Report every line of the records that contains the string "pyautogui", matching case exactly.

◆ Stored rows
++++++

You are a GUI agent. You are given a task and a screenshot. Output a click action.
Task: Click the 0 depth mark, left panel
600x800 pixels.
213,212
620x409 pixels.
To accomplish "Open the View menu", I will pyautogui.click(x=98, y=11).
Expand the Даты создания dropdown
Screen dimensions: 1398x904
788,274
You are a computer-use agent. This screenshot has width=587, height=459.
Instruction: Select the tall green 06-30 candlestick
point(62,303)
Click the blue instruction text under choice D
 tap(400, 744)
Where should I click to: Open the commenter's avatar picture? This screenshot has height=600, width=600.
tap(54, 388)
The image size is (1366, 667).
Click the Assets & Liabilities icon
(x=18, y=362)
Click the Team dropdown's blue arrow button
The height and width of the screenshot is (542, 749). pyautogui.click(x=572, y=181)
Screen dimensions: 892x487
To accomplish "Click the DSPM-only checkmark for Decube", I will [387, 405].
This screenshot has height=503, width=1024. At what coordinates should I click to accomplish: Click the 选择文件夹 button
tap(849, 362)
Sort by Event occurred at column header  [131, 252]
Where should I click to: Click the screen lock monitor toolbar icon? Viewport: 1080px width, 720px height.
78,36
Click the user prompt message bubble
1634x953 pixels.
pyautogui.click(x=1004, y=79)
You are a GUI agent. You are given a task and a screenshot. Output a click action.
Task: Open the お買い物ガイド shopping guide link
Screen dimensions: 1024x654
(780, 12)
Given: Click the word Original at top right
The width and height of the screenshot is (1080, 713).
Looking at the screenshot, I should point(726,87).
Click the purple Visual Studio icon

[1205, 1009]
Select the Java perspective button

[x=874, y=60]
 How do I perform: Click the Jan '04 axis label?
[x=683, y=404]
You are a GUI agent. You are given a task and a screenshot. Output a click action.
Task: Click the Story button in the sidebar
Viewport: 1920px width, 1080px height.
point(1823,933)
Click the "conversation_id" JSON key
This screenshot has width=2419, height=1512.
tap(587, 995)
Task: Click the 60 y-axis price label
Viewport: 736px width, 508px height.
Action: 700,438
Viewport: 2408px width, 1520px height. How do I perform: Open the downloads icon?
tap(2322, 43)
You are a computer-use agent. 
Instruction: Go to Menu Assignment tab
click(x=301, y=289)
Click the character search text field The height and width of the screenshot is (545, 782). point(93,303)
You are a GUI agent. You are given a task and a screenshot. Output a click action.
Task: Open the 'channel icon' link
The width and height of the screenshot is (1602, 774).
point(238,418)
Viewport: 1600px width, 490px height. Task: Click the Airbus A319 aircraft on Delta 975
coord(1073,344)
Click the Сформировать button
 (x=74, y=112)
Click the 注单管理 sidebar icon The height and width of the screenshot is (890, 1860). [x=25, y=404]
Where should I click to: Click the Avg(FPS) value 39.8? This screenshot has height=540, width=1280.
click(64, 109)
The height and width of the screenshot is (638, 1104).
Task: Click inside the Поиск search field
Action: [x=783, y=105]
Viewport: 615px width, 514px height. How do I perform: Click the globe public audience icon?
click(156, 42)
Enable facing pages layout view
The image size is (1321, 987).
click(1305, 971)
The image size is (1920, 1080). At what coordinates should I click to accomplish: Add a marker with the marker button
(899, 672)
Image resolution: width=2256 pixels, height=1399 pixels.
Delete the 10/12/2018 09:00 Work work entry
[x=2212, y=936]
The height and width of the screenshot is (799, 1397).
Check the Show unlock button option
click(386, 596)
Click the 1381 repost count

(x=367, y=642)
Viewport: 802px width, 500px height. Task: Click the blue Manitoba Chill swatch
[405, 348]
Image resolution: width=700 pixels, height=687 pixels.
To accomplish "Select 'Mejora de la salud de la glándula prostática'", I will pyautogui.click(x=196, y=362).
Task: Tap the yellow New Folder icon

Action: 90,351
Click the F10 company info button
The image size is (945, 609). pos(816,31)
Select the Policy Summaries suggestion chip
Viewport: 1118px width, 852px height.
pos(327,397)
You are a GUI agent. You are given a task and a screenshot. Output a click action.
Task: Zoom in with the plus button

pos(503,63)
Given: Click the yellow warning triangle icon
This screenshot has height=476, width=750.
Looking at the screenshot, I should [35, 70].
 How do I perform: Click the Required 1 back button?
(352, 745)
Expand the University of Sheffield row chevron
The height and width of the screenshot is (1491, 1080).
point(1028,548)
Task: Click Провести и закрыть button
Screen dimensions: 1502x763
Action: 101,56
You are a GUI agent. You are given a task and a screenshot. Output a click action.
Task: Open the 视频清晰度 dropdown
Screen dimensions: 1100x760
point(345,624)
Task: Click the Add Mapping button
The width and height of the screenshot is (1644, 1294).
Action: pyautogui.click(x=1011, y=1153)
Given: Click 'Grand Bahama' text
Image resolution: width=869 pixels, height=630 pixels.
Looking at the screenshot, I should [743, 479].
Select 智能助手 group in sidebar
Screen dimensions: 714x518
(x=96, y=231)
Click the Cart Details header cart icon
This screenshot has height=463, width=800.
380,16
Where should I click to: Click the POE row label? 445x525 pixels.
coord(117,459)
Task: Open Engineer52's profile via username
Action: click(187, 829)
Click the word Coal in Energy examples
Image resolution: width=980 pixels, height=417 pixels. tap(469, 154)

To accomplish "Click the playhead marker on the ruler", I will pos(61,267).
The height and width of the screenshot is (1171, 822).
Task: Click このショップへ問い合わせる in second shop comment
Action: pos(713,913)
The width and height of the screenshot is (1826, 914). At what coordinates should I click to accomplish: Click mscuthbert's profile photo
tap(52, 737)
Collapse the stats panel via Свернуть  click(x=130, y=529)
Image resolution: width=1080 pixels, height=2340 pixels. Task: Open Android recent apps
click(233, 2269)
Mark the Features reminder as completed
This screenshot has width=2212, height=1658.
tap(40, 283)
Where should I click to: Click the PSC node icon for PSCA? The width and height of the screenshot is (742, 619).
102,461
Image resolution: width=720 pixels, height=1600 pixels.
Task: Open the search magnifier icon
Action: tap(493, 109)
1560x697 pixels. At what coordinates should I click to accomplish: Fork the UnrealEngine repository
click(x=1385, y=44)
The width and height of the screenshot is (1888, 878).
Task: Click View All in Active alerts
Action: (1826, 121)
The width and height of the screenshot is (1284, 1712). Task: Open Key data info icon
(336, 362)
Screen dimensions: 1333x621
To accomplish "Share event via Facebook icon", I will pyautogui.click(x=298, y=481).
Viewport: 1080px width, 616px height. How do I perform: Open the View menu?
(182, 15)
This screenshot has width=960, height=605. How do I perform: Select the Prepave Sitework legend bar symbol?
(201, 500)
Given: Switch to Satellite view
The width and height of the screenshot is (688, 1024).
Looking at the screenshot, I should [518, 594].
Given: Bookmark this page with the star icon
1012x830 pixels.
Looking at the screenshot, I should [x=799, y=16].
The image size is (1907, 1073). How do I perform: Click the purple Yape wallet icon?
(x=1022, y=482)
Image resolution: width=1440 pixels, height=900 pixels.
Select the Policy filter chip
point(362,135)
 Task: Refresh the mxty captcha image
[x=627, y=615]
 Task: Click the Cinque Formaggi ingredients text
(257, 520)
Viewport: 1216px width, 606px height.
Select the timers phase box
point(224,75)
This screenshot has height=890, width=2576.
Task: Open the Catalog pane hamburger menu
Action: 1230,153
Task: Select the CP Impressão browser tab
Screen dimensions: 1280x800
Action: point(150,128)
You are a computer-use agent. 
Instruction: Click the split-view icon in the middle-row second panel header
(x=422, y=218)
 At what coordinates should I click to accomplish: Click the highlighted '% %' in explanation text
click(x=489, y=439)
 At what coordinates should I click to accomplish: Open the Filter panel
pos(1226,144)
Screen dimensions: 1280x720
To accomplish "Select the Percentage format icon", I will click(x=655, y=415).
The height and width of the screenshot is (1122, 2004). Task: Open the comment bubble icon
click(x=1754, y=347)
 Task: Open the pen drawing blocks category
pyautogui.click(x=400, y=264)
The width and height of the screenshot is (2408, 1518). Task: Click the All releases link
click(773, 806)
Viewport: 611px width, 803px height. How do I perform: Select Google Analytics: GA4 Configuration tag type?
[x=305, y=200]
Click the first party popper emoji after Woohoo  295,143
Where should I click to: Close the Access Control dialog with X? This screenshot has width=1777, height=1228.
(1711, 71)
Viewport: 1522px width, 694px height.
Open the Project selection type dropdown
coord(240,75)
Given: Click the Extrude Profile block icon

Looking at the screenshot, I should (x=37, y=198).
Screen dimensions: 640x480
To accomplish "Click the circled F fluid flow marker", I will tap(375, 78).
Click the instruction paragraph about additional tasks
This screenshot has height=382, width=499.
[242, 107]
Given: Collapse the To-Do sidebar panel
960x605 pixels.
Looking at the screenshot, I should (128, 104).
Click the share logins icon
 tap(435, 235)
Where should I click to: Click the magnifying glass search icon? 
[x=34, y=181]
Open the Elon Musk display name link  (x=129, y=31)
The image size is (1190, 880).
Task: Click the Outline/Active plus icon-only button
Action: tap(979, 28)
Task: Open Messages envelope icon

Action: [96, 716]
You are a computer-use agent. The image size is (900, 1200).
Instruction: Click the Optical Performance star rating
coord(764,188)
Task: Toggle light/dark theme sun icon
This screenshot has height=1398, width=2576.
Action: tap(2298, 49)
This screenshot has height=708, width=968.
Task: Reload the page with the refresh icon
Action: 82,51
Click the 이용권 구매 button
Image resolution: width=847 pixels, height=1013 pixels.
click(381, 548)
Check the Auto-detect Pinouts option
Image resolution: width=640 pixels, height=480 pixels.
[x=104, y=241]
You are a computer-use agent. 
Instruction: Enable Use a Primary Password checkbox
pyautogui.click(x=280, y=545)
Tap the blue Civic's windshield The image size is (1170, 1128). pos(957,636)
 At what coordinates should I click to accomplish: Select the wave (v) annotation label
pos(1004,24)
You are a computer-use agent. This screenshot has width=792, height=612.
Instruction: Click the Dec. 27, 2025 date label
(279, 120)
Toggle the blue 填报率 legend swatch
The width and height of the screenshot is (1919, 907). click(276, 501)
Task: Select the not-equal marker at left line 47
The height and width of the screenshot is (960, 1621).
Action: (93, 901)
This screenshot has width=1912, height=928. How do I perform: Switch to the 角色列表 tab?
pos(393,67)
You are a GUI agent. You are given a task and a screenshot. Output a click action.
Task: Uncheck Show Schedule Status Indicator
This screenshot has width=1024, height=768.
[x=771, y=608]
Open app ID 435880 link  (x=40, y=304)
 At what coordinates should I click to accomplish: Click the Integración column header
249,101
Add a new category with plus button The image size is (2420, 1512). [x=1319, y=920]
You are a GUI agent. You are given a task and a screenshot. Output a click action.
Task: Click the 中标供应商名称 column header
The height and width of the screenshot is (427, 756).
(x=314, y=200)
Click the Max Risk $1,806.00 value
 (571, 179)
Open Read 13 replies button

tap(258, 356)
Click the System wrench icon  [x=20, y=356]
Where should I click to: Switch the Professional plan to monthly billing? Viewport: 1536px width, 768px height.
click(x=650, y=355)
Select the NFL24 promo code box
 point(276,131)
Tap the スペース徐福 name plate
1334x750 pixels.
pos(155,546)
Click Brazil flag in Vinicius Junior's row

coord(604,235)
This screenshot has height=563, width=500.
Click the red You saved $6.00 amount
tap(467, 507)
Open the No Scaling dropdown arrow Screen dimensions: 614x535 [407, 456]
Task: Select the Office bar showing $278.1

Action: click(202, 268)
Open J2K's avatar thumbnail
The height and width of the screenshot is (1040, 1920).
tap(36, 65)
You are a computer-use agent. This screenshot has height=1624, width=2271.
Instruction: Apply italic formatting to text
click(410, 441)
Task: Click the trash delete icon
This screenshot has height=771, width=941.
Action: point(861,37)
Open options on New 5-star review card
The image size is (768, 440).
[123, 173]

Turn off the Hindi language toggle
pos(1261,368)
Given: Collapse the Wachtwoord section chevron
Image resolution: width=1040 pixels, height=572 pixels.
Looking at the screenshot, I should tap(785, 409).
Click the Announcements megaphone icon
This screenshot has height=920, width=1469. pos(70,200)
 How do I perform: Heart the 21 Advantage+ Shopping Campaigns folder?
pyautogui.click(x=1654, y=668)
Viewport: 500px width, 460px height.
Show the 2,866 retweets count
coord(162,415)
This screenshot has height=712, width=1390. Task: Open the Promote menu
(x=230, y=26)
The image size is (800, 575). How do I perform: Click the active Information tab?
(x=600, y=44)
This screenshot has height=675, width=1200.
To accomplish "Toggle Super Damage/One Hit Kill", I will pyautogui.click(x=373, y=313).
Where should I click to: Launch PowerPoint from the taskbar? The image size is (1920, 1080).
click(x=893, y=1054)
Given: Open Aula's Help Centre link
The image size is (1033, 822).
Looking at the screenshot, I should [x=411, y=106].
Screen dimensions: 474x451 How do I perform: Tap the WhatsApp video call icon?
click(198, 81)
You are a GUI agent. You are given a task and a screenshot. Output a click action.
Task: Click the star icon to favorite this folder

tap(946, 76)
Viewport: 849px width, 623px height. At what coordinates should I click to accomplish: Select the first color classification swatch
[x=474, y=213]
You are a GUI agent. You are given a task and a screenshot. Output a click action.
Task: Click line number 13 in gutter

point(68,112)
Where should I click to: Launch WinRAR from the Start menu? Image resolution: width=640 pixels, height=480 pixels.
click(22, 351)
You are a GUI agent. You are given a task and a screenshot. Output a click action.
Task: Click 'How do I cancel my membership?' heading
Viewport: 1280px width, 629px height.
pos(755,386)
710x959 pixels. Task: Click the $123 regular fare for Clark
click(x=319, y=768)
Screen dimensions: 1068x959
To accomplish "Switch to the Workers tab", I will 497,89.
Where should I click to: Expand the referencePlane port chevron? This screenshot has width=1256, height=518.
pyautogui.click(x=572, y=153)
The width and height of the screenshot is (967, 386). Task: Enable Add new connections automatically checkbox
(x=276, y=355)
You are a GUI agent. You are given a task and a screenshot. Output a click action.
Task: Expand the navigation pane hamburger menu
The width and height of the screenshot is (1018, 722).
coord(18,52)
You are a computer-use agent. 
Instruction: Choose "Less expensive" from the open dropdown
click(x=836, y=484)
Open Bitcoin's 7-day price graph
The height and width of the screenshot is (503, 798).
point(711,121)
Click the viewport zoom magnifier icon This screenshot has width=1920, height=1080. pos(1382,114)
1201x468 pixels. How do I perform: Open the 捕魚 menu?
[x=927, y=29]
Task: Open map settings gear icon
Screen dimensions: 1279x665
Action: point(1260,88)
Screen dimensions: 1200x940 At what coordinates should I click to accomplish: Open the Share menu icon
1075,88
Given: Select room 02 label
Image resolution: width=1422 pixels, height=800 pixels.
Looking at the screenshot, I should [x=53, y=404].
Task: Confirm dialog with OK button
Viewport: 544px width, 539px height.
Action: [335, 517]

++++++

◆ Solution to the exercise
To accomplish "Open the View menu", I will pyautogui.click(x=98, y=11).
The height and width of the screenshot is (542, 749). pyautogui.click(x=572, y=181)
pyautogui.click(x=1004, y=79)
To accomplish "Select 'Mejora de la salud de la glándula prostática'", I will pyautogui.click(x=196, y=362).
Action: pyautogui.click(x=1011, y=1153)
To accomplish "Share event via Facebook icon", I will pyautogui.click(x=298, y=481).
pyautogui.click(x=400, y=264)
pyautogui.click(x=280, y=545)
pyautogui.click(x=1654, y=668)
To accomplish "Toggle Super Damage/One Hit Kill", I will pyautogui.click(x=373, y=313).
pyautogui.click(x=572, y=153)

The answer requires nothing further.